Last week, I posted a podcast with Mike George, founder of Strong America Now, an organization that is promoting Lean and Six Sigma methods to our political leaders and government. Much of the discussion, maybe unfortunately, was focused on Mr. George and his approach (“Lean Six Sigma”) rather than the potential for using Lean to improve the public sector.
Here, I want to share an excellent video of Karen Rago, a nurse and executive director with the UCSF Medical Center. She gives a 15-minute presentation on the use of Lean thinking to improve healthcare. This video appears on the Strong America Now website and I will embed it here.
At the risk of flaring up the Lean vs. Six Sigma debate, I found it interesting that Karen’s intro said that one of the necessary factors were “Six Sigma skills,” when everything she presented and talked about was really just Lean, Lean, and more Lean.
That said, the work she presented was solid and was spot on in terms of Lean mindsets, including not using Lean to drive layoffs. The presentation was focused on improvement projects, as opposed to the ongoing management system of Lean, but it was good stuff.
The video, in two parts, followed by my notes.

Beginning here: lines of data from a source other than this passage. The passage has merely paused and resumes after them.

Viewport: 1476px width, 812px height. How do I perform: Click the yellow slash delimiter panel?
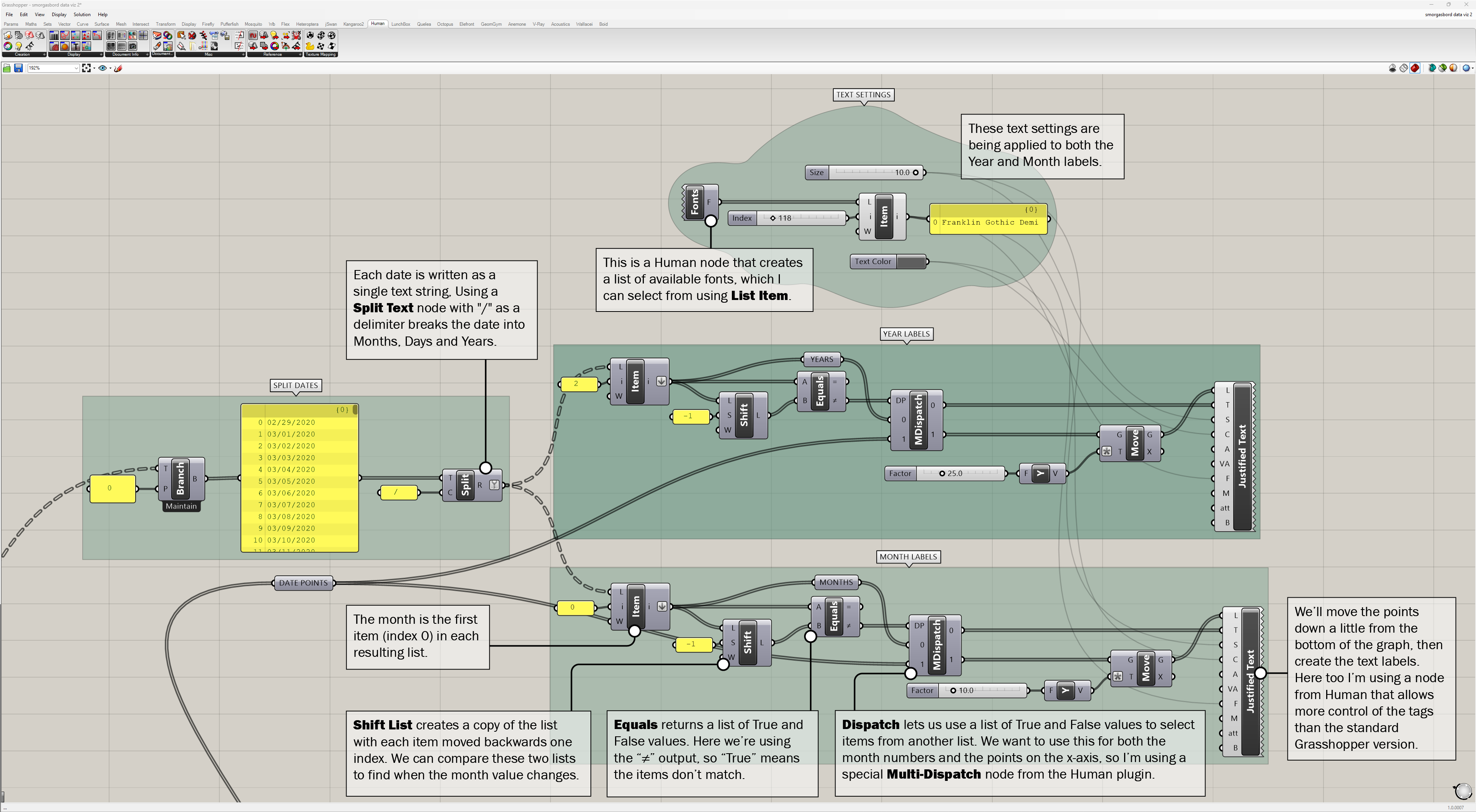click(x=398, y=492)
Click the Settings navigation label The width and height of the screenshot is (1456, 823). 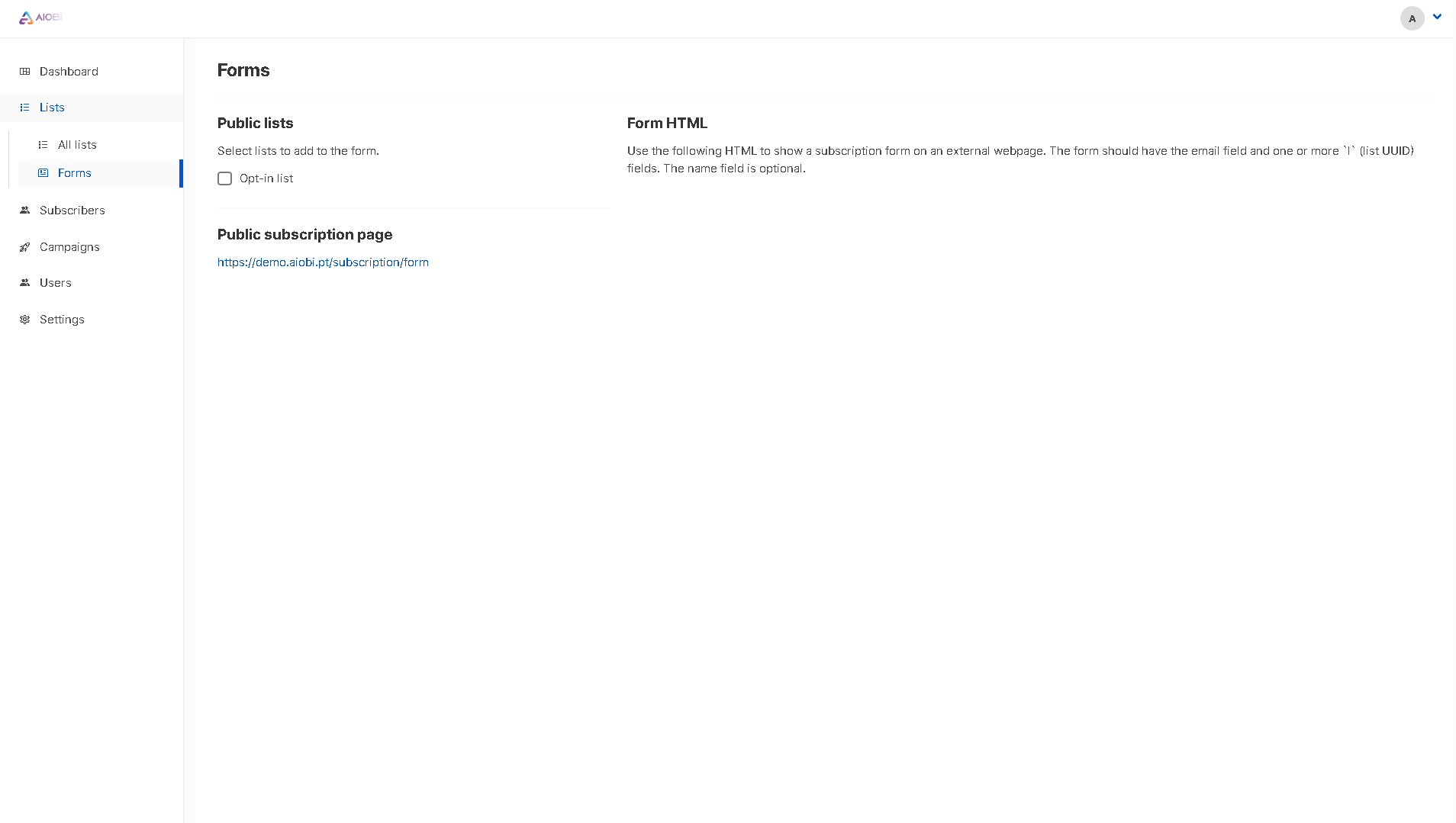(62, 319)
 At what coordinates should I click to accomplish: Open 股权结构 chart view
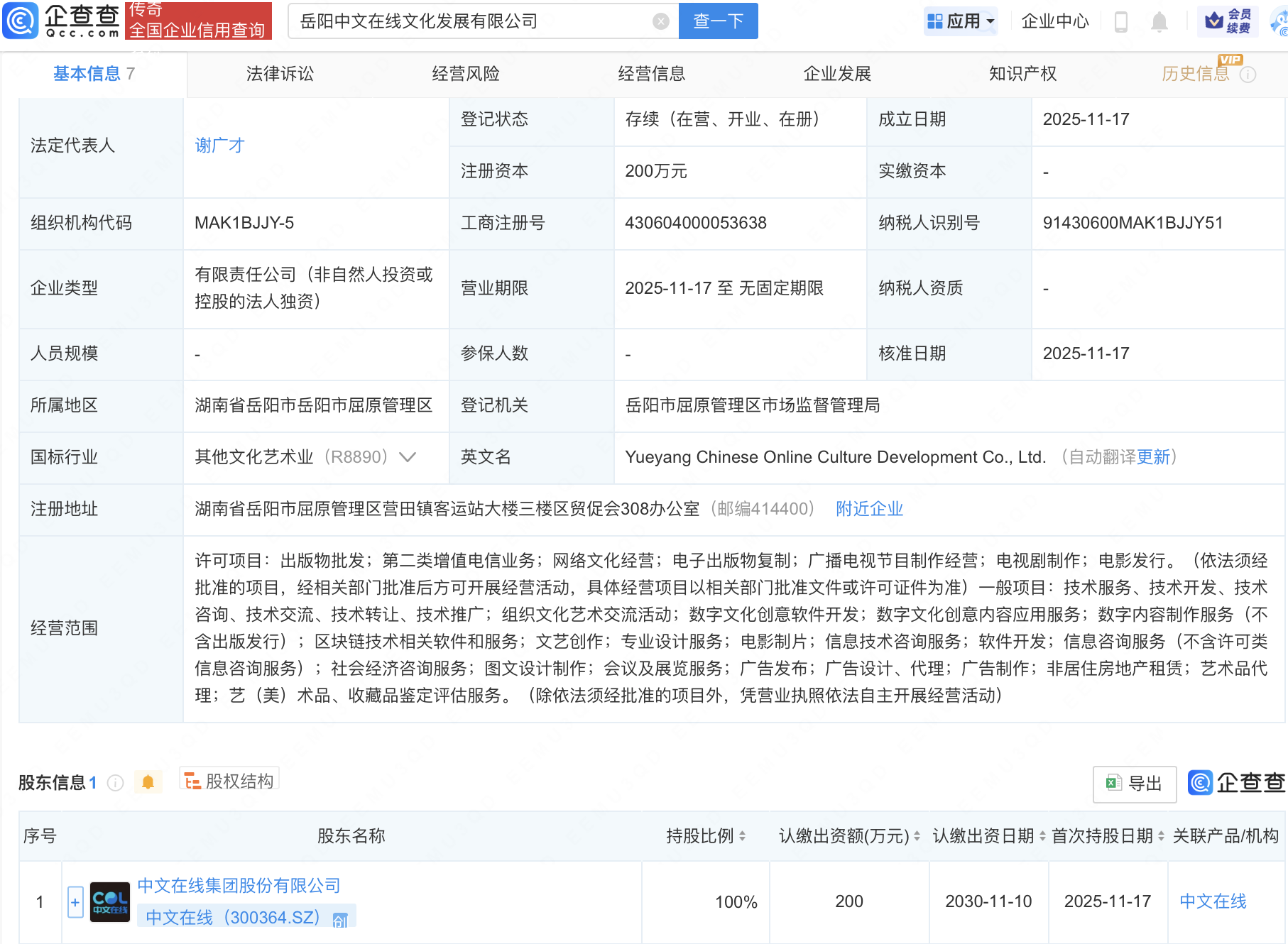(229, 780)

Karen started by emphasizing that their “first obligation is to do no harm.” She talks, thankfully, about improving quality AND reducing costs.
Case study #1 – Stanford Hospital CABG surgery
- For Coronary Artery Bypass Graft surgery, the problem statement was that cost and mortality were too high
- They were breaking down silos to work together, from surgeons to housekeeping.
- Ideas brainstormed by front-line staff. Generated 130 ideas. Implemented 75%.
- Mortality fell 48%
- Cost per case down 40% over 3 years
- All 6 surgeons worked together in a room on standardizing the surgical pack (each had their own separate pack previously)
- Went though every single thing in that pack and got things to a single standard pack for CABG and a standard for valve surgery.
- Switching to less expensive but equally effective antibiotic
- Reduced unnecessary heard catheter usage by 25%, reduced risk and cost
She then talked about the Lean types of waste and explained what was necessary – a new way of thinking and getting EVERYONE involved.
Case study #2 – UCSF – Sterile Processing
- Problem – carts were inaccurate 28% of the time (surgical delays)
- Improved efficiency by 17%, reducing staff by 14 (redeployed, no layoffs). Quality of the process improved.
- Savings $1M in a vyear
Case study #3 – heart failure readmission reduction
- Medicare will stop paying for 30-day readmissions
- At the start, the rate was 22.6% rate, initial goal to reduce to 16%
- They worked on improved communication and collaboration across multidisciplinary team
- Rate fell to 11.6% in 2011, expect to get
I didn’t see any mention or reference to anything I’d call a Six Sigma method. Lean is very powerful, especially when we have such gross waste in healthcare. Fixing things requires more teamwork than statistical analysis.
I’m glad that Mike George is putting time, effort, and money into spreading this message. The more our political class knows about Lean, the better.